The JavaScript Comma Operator: bringing perl-esque side-effects to your code since....wait, has this thing always been an available operator? Whatever. The JavaScript Comma Operator: bringing perl-esque side effects to your code since it's introduction. There. Ahem.
Given the way js evaluates these, the comma operator seems like it should fit in nicely. I would have made this the first argument in my case for using the comma.
The comma operator is a bad idea in most cases, but his idea of using it to unobtrusively insert a `console.log` debug statement inside an expression, is pretty clever and might actually be a sort of valid use for this language feature.
Also the way it allows one to formulate a `do { .. } while ( .. )` construction, is a nice and clever trick, but already violating the principle of least astonishment too much.
I guess this syntax will now enter my team code-style guideline, as forbidden.
It will nice along the ?: used as a control structure instead of selection.
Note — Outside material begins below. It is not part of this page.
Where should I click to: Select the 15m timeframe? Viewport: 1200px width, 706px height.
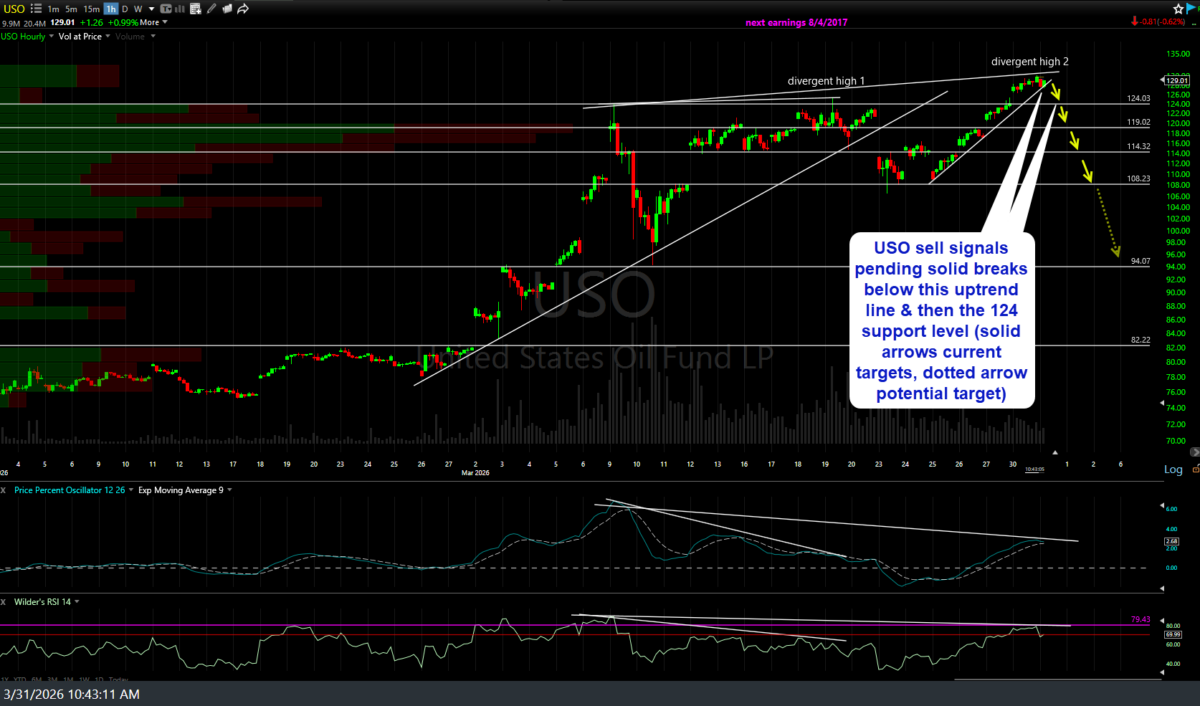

> The comma in its typical uses in variable assignment is pretty useless IMO.
I've screwed myself over a few times by getting into the habit of using the comma in this fashion. If you accidentally make that comma a semicolon, y in your example becomes global. My jQuery plugins all include a default settings object, and they happen to have the same name of "settings". Consequently, default settings for some plugins were being overridden and I had no idea why - until I found that I used a semicolon instead of a comma.